### How to complete this task
Quote the whole listing verbatim.

### Source data
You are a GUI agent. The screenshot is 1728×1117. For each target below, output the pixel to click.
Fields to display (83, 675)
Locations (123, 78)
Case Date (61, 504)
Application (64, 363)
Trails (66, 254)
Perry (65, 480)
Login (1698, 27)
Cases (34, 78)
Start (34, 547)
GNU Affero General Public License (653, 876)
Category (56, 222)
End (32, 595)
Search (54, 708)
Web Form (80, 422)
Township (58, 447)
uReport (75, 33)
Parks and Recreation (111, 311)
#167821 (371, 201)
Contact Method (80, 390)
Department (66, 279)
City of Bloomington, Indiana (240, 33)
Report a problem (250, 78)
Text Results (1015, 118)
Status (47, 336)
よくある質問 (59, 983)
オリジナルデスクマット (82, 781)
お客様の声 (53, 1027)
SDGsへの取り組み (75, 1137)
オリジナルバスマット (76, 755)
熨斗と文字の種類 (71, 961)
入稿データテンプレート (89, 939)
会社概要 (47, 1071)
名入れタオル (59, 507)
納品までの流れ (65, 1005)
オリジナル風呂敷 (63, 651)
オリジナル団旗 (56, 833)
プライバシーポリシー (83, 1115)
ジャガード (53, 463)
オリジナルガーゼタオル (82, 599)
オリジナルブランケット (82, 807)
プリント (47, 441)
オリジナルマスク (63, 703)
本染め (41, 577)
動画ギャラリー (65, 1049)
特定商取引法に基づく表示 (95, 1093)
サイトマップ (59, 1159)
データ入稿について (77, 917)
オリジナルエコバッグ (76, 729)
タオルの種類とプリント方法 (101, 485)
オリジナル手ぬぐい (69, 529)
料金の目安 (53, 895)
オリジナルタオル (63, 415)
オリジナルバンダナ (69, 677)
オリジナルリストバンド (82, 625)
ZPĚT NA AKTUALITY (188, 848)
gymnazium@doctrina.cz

### Exercise result
You are a GUI agent. The screenshot is 1728×1117. For each target below, output the pixel to click.
Fields to display (83, 675)
Locations (123, 78)
Case Date (61, 504)
Application (64, 363)
Trails (66, 254)
Perry (65, 480)
Login (1698, 27)
Cases (34, 78)
Start (34, 547)
GNU Affero General Public License (653, 876)
Category (56, 222)
End (32, 595)
Search (54, 708)
Web Form (80, 422)
Township (58, 447)
uReport (75, 33)
Parks and Recreation (111, 311)
#167821 (371, 201)
Contact Method (80, 390)
Department (66, 279)
City of Bloomington, Indiana (240, 33)
Report a problem (250, 78)
Text Results (1015, 118)
Status (47, 336)
よくある質問 (59, 983)
オリジナルデスクマット (82, 781)
お客様の声 (53, 1027)
SDGsへの取り組み (75, 1137)
オリジナルバスマット (76, 755)
熨斗と文字の種類 (71, 961)
入稿データテンプレート (89, 939)
会社概要 (47, 1071)
名入れタオル (59, 507)
納品までの流れ (65, 1005)
オリジナル風呂敷 (63, 651)
オリジナル団旗 (56, 833)
プライバシーポリシー (83, 1115)
ジャガード (53, 463)
オリジナルガーゼタオル (82, 599)
オリジナルブランケット (82, 807)
プリント (47, 441)
オリジナルマスク (63, 703)
本染め (41, 577)
動画ギャラリー (65, 1049)
特定商取引法に基づく表示 (95, 1093)
サイトマップ (59, 1159)
データ入稿について (77, 917)
オリジナルエコバッグ (76, 729)
タオルの種類とプリント方法 (101, 485)
オリジナル手ぬぐい (69, 529)
料金の目安 (53, 895)
オリジナルタオル (63, 415)
オリジナルバンダナ (69, 677)
オリジナルリストバンド (82, 625)
ZPĚT NA AKTUALITY (188, 848)
gymnazium@doctrina.cz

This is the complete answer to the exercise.